The Virgin of the Rosary
Murillo’s Virgin of the Rosary is an excellent example of the artist’s late style, when he was painting in his so-called estilo vaporoso (‘vaporous style’). The contours of the figures of the Virgin and the Christ Child have been softened and light suffuses the composition, enveloping them in a gentle glow. Although both figures have been idealized to a great extent, they retain a familiar humanity, particularly in the carefully combed hair of the child and the engaging way he toys with the beads of the rosary in a characteristic Murillesque touch.

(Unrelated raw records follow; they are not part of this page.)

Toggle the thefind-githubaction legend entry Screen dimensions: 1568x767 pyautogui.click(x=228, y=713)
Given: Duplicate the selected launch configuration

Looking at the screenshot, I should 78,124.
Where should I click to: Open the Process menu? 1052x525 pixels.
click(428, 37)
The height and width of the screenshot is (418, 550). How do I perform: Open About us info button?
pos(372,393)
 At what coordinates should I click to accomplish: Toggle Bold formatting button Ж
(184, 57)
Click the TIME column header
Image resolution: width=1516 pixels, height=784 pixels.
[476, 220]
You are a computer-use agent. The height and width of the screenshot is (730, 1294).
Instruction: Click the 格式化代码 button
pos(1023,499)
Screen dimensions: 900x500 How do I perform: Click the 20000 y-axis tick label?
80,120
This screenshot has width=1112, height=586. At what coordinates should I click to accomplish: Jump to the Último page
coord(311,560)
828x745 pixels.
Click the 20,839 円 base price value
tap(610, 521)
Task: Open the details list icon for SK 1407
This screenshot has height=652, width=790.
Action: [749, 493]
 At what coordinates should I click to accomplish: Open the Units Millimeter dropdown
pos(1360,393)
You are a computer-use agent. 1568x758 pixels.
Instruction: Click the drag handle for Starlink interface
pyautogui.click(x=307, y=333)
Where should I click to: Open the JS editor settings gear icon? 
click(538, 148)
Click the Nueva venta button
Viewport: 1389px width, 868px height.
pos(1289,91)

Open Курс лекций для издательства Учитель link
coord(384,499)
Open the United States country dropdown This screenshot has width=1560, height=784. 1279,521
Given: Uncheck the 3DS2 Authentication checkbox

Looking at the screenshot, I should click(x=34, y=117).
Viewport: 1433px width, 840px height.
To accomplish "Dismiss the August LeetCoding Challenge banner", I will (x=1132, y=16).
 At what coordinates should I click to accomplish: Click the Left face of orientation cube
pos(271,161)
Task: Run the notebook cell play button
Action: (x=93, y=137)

We do not know for whom this picture was painted, but from 1644 until his death Murillo was an active member of the Confraternity of the Rosary at his local parish church, and it is likely that a painting such as this would have been made for a Dominican church or a monastic chapel in Seville or Cádiz. The commission must have been an important and valuable one because the materials used by Murillo are of the highest order. Unlike such works as the paintings of the two Dulwich beggar boys which were painted on a plain woven canvas, Murillo used a fine linen canvas into which was woven a distinctive damask pattern of crosses and squares. For the intense blue glazes of the Virgin’s drapery, he used ultramarine, a pigment so expensive that it was rarely used in Spain, demonstrating the wealth of the church or confraternity that commissioned this altarpiece.